I wonder if their bottleneck is at vitess vttablet or at mysql.
I run an IRC network in my spare time that has had 13 minutes of actual downtime in the last 15 years (and about 20-25 additional minutes of degraded availability).
The degraded availability thing is because I run multiple servers for latency, normally an IRC outage is super clear, except with netsplits where IRC servers themselves unlink from each other. (I average about 3 of those a year and they last about 30s roughly).
It's not video though, so that doesn't answer your question thoroughly.
At first, I thought it was just my internet connection making fun of me. Then, I asked my co-workers if they experienced the same thing, and they did. It's a bummer that it temporarily made our communications quite hard and unstable.
Slack was down to me, and now that it is back, it is begging me to subscribe to use paid features, with the nag screens blocking my view of important stuff.

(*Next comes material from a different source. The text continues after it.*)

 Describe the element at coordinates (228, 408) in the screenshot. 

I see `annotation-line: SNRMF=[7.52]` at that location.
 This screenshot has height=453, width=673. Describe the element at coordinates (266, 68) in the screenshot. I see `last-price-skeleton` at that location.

I guess it was down so they could do this crappy update.
Most of my company have spotty connection. Down for Windows and Linux alike. Interestingly (and several have commented this already), the mobile app seems to be somewhat working.
Something’s gone awry and we’re having trouble loading your workspace.
Sorry we can’t be more specific – this is one of those cases where we don’t know what’s gone wrong either. A restart of Slack might help, and you can always contact us.
In all seriousness, since I'm sure a lot of people don't know this, use SHIFT-CTRL-r. That instructs the browser to reload everything, ignoring cached resources. This can occasionally "restart" a web page that even a reload or loading the URL in the URL bar again is not sufficient for. Slack is one of those things I've seen it work on.